The first quarter of 2010 brought many tax developments from Congress, the IRS and the courts. The following are some of these important federal tax developments below.
Health care reform. In March, President Obama signed comprehensive health care reform legislation (the Patient Protection and Affordable Care Act and the Health Care and Education Reconciliation Act). The health care reform package does not mandate employer-provided coverage but beginning in 2014 large employers that do not offer coverage will pay a penalty. Large employers that offer coverage but the coverage fails to meet minimum essential standards will also pay a penalty. Tax credits for small employers are available immediately for 2010 tax years. Individuals must obtain minimum essential coverage after 2013 unless they are treated as exempt; otherwise they will pay a penalty. Starting in 2013, the new law broadens the Medicare tax base for higher income taxpayers, including amounts paid on investment income, and, after 2017, imposes an excise tax on high-dollar health insurance plans.

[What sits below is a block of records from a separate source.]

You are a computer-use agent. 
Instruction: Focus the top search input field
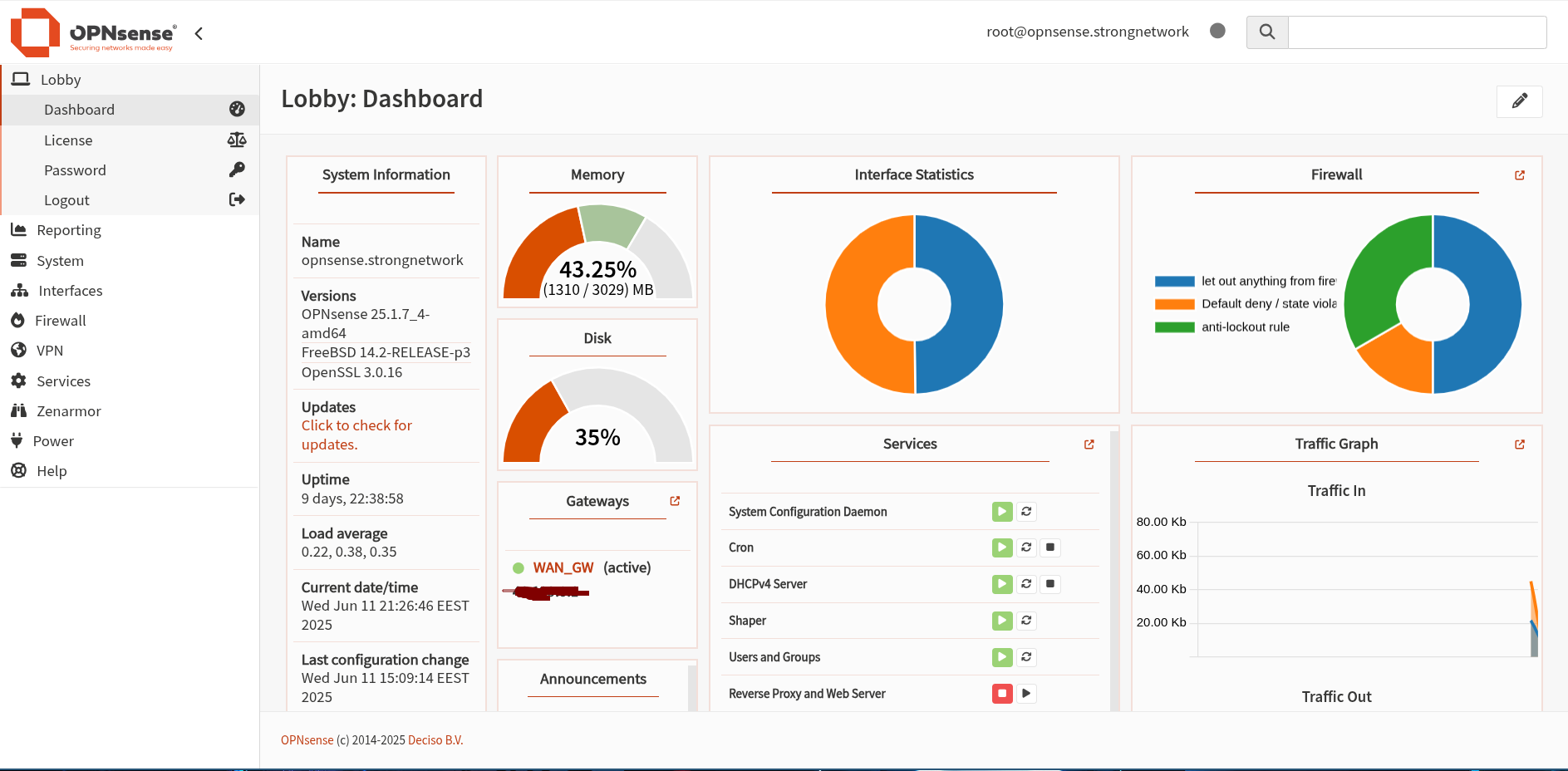click(1416, 32)
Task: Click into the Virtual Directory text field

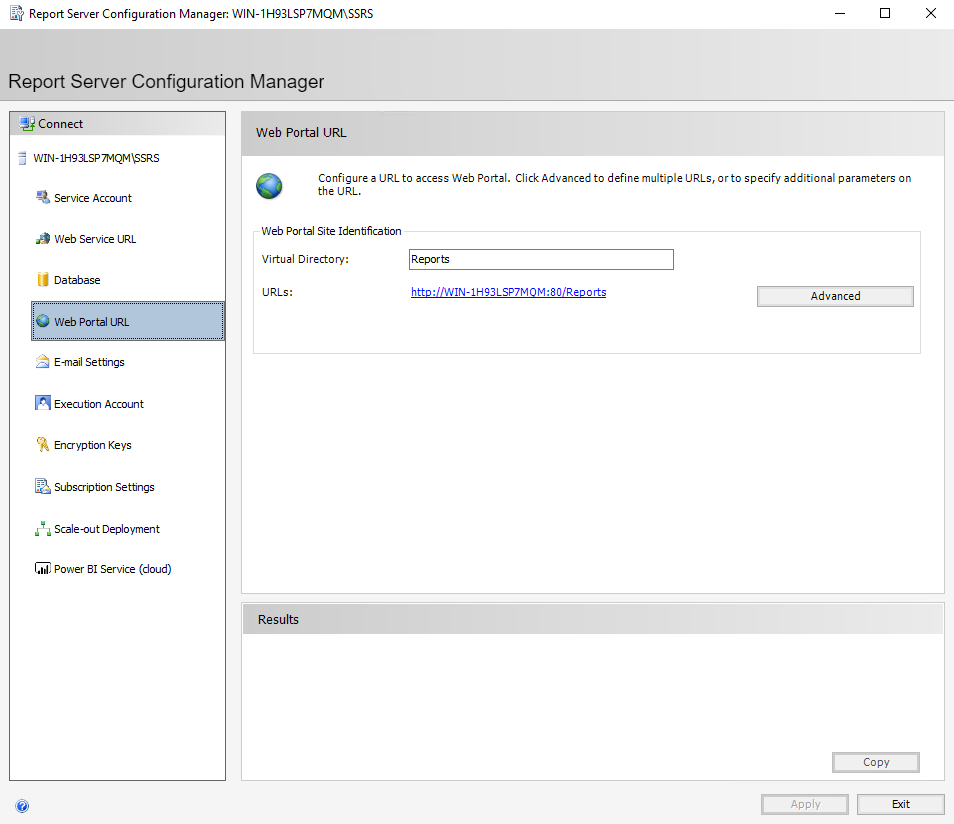Action: click(541, 260)
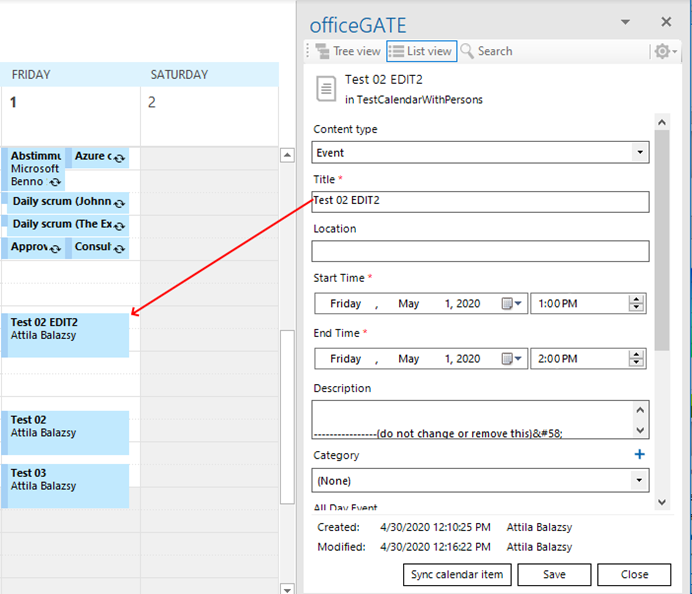Add a new category with plus icon
Viewport: 692px width, 594px height.
(640, 455)
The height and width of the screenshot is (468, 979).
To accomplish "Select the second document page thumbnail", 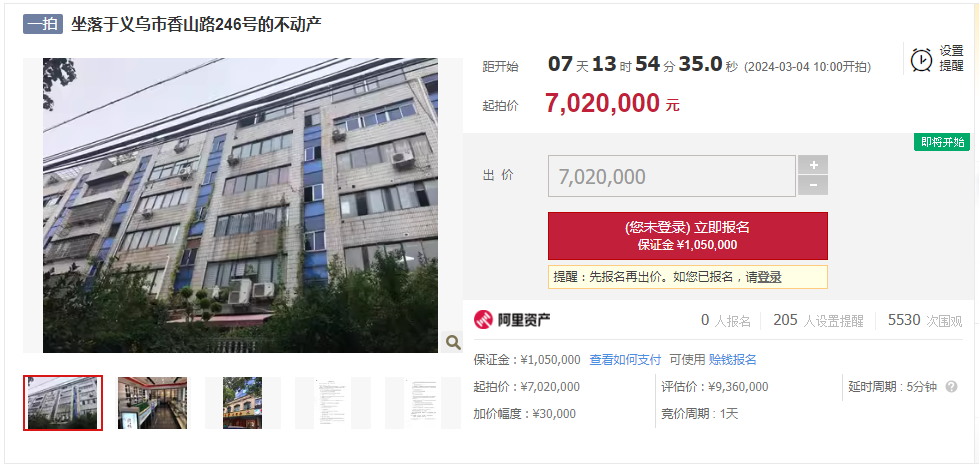I will [x=423, y=402].
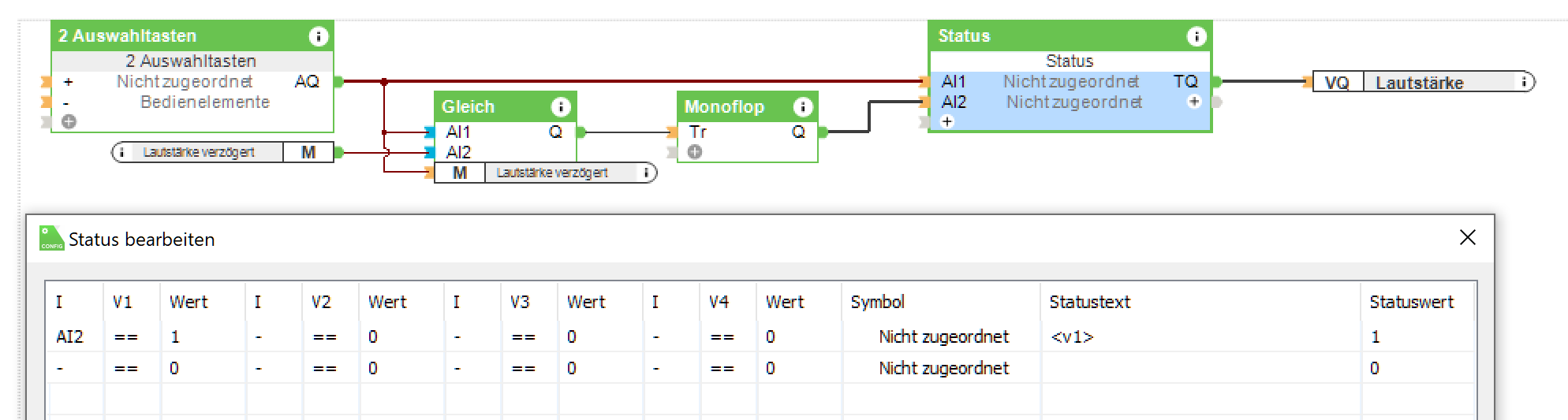
Task: Select the Gleich block title
Action: pyautogui.click(x=468, y=106)
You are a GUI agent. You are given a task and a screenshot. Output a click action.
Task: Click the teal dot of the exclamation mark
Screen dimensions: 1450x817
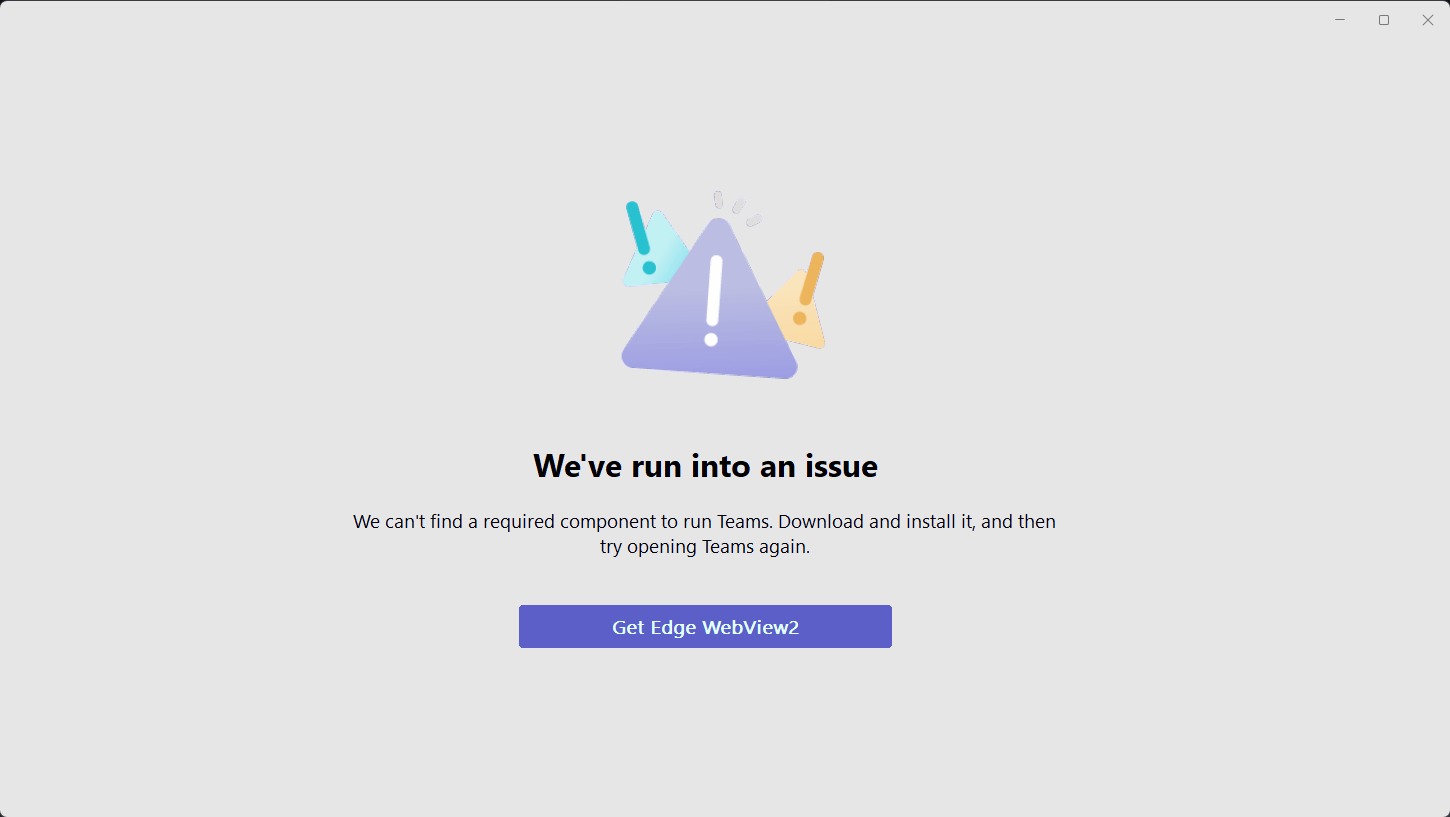tap(649, 268)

HIRE Act. President Obama signed the Hiring Incentives to Restore Employment (HIRE) Act in March, providing businesses with payroll tax relief, a worker retention tax credit and enhanced Code Sec. 179 expensing. Payroll tax forgiveness applies to wages paid to covered workers who are on the employer's payroll after March 18, 2010 and before January 1, 2011. The covered employee must begin employment after February 3, 2010 and before January 1, 2011. The HIRE Act also allows employers to claim a worker retention credit for qualified employees.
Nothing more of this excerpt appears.